The 2026 Collective Bargaining Agreement (CBA) signed between the league and the players' union this week will have an enormous impact on the players who are already in the league, as well as rookies who will enter this year and in the future. But there's another group of players who will also gain something from the new deal: those who retired with at least five years of service in the league.
Per The Athletic's Mike Vorkunov, the new CBA promises back pay to athletes who have retired from the league. Players with five to seven years of service will be paid $30,000; players with eight to 11 years of service will receive $50,000; and players with 12 or more years of service will receive $100,000.
The payments are proof positive that the members of the WNBPA wanted to improve the lives of those who played before them. The WNBA isn't the first professional league to build in some kind of provision for retirees; the NFL's 2020 CBA increased benefits, including penisons, for players who had retired from the league.
The inclusion of increased benefits for retirees also underscores the players' insistence that they were looking out for everyone as they negotiated the terms of the new agreement. They weren't beholden to retired players, and it would have been easy for them to simply leave that important group of athletes out. Instead, they made a point of finding a way to include everyone. The money might not be life-changing, but it will likely affirm to retired WNBA players that they're still part of the league, and that the current group of athletes haven't forgotten what they did to build the W into what it is.

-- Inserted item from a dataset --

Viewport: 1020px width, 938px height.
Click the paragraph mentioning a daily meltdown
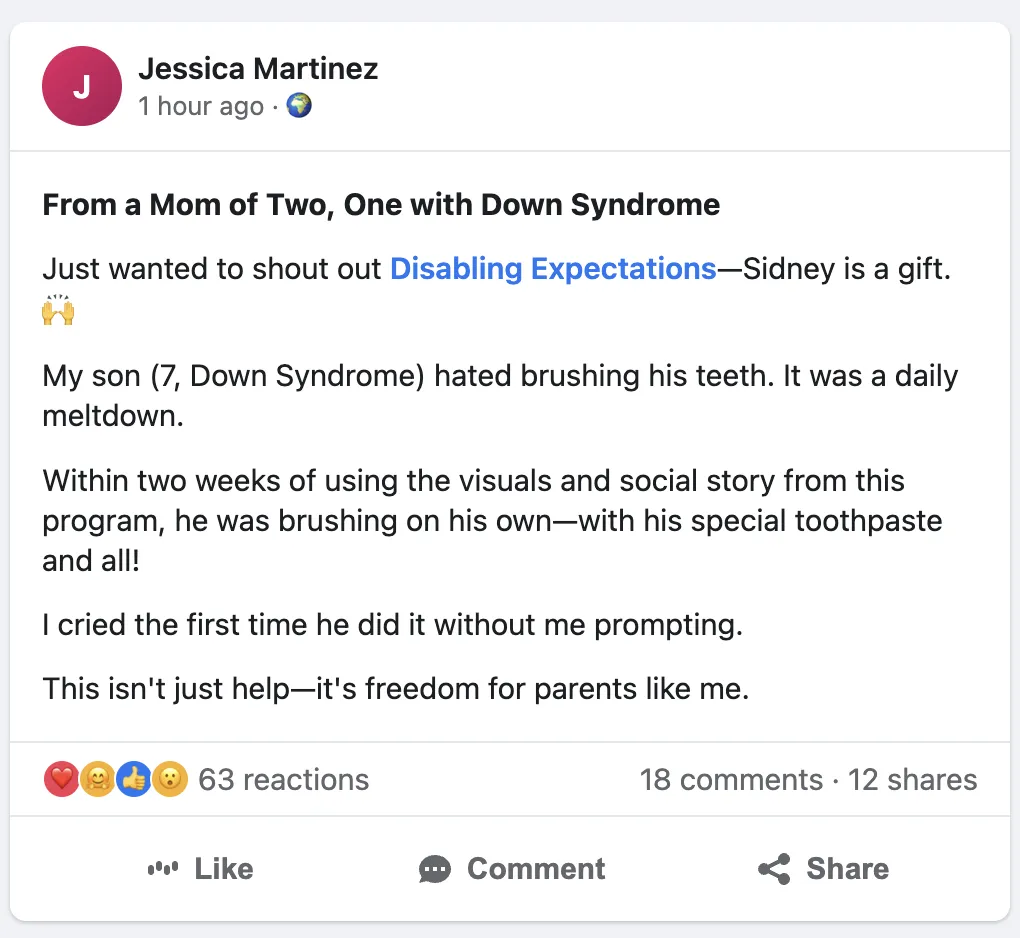click(500, 396)
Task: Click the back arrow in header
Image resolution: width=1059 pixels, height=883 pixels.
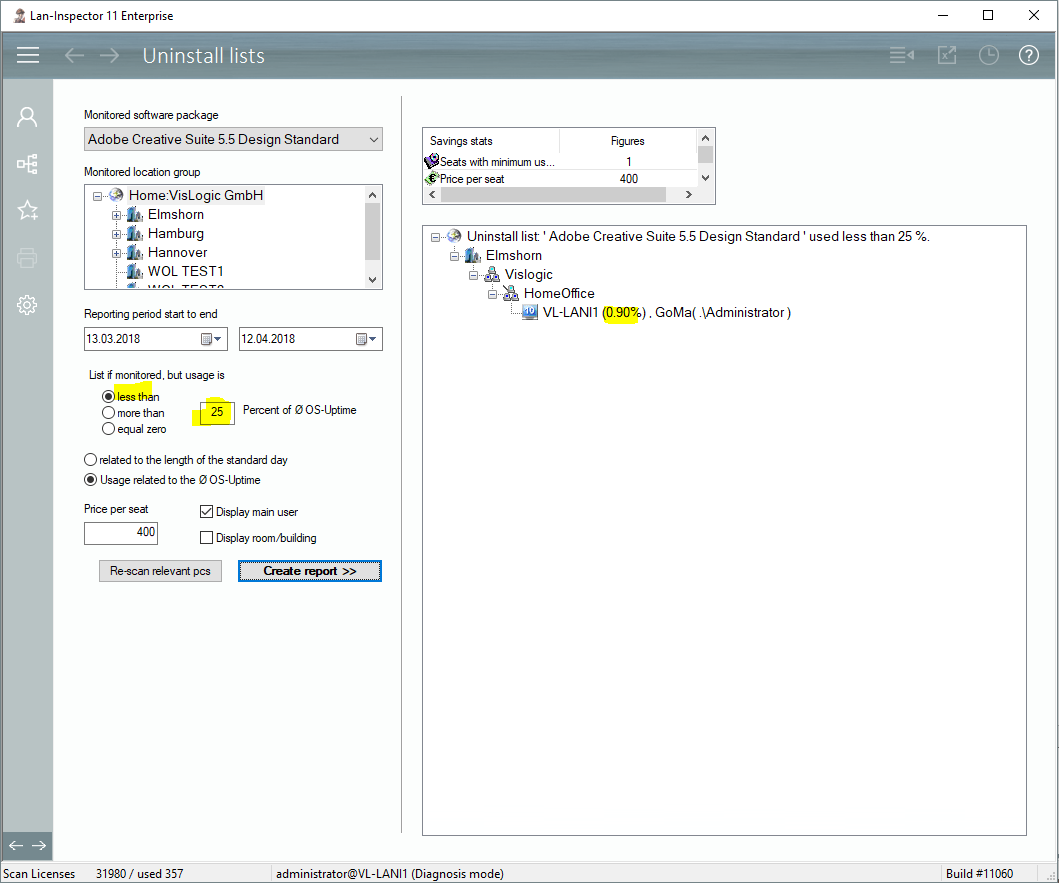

Incoming and future rookies will also benefit from the CBA
Rookies who are drafted this year will enter the WNBA with the new terms set, but players who are in the league on their rookie contracts will also get a big paycheck boost once the CBA is locked in, and future rookies will only know this deal. The 2026 CBA is good for the next seven years.
Per reporting from USA Today, who spoke to a source familiar with negotiations, all players who are currently under contract in the league — including those who are still on rookie contracts — will be graduated from the rookie minimum they've been receiving to the new league minimum. That's a big jump from $66,607 to more than $300,000.